I do not know exactly when the mental
transition took place. But it was a powerful call within to just take off and
know her and claim this land and her people as mine. Year 2012 saw me visit 9 states, all major
metros, many cities and towns and more than 65 villages.You will find an earlier article on this
here.
If you are like me and don’t want to be exiled emotionally and physically
from your birthland, then read on. But note, this is a radical no-nonsense
post. Some of you may not like it.
To navigate India, the need of the hour is
not morals or “modest” dress but rather how smart and skilled one is. Let us
not forget the many women activists and women leaders in this country who traverse
and put themselves often in danger’s way and yet somehow remain more or less
unharmed. India is a battleground. One needs to behave as a soldier. Every
mistake is costly and yet you can’t be afraid of the war.
1. Defence: Develop connections in the areas you want to
visit. See if you can also get some level of patronage from local bigwigs. Try
to embed yourself in a group or an organization with strong grassroots
connection. Understand local culture and
etiquette. There is a time to challenge and a time to conform. To note, where
unsure, tight jeans is actually a deterrent to rape as it cannot be ripped or
removed easily. Skirts and saris, on the other hand, are dangerous to wear, especially
if you are travelling alone in places that are not well-lit or isolated. Choose
footwear that allow you run easily, where needed and yet helps you maintain
poise. Always decide which of your baggage you are willing to leave behind. I
partition my belongings such that some are always disposable and those which
are crucial are in light carry-ons.
There are several
self-defence techniques. A recent one published on facebook makes some sensible
suggestions. I suggest you look through them here.
2.
Practice Power Play: Note rape
is often not because of lust, but is driven by a desire to establish power.

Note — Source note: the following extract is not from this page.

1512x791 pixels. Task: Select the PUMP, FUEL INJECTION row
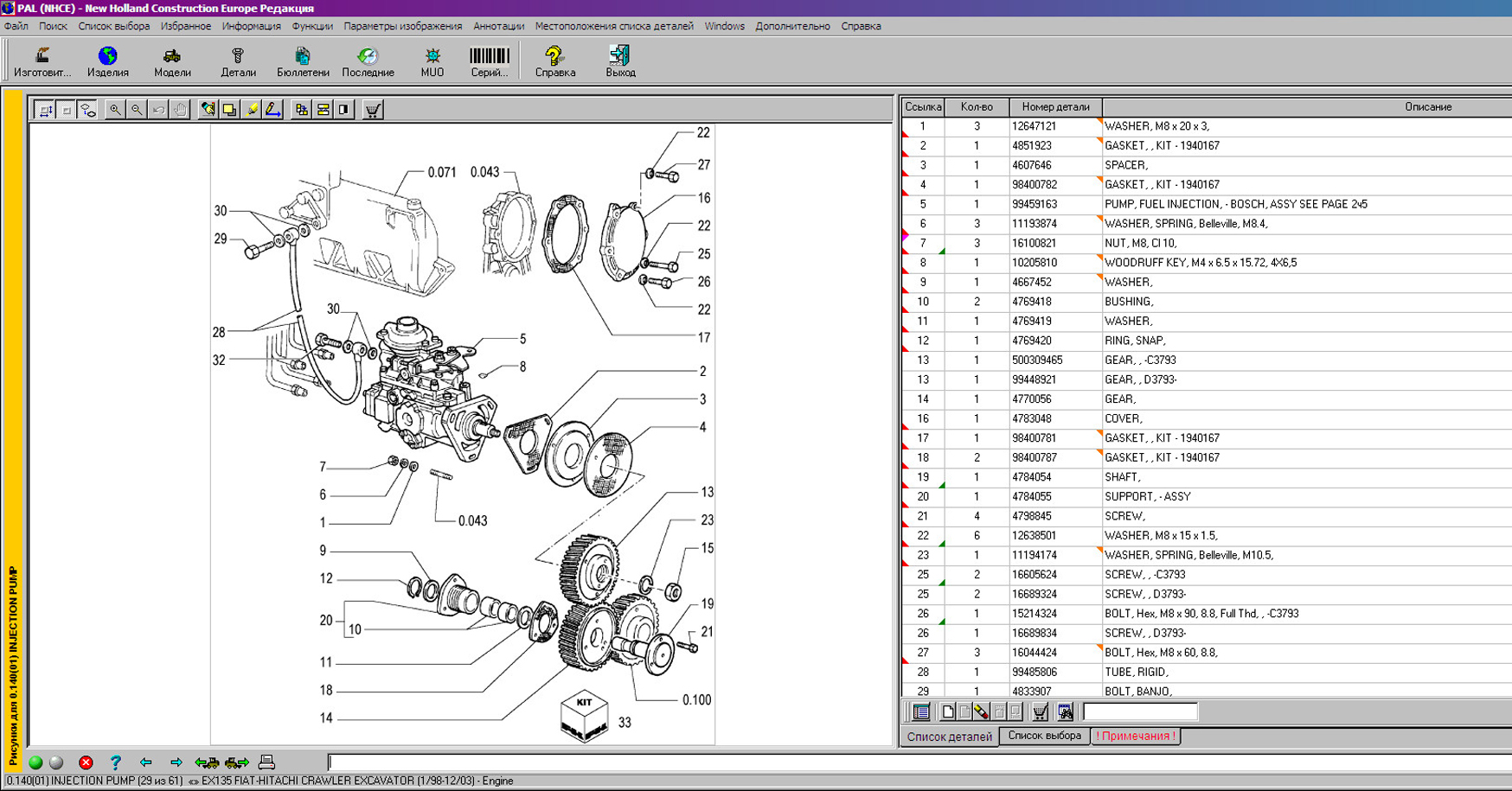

Knowing this, have power in your hands all the time. When you walk in the road,
or take a bus, or sit, walk and sit as if you are the Queen herself. I once
found myself exiting from a relatively isolated metro station close to midnight
(I had miscalculated travel time) in Delhi. I had heard stories of sexual
violence in the capital and realized I may be in trouble. Could not find an
autorickshaw or a cycle rickshaw and was forced to walk to my hotel.—some 10
mins away. I decided that there was no
way I was going to be able slink past and if I showed signs of nervousness I
was more likely to attract attention. So I walked in the middle of the road,
surely and steadily, giving steady eye contact to all who stood by, leaving
many bewildered—was I plain crazy or was I a undercover cop or somebody
important taking a stroll. It didn’t matter what they thought, I intimidated
and confused them enough for me to pass without even one harassing comment. It
is helpful to practice walking with an aura, with spirit.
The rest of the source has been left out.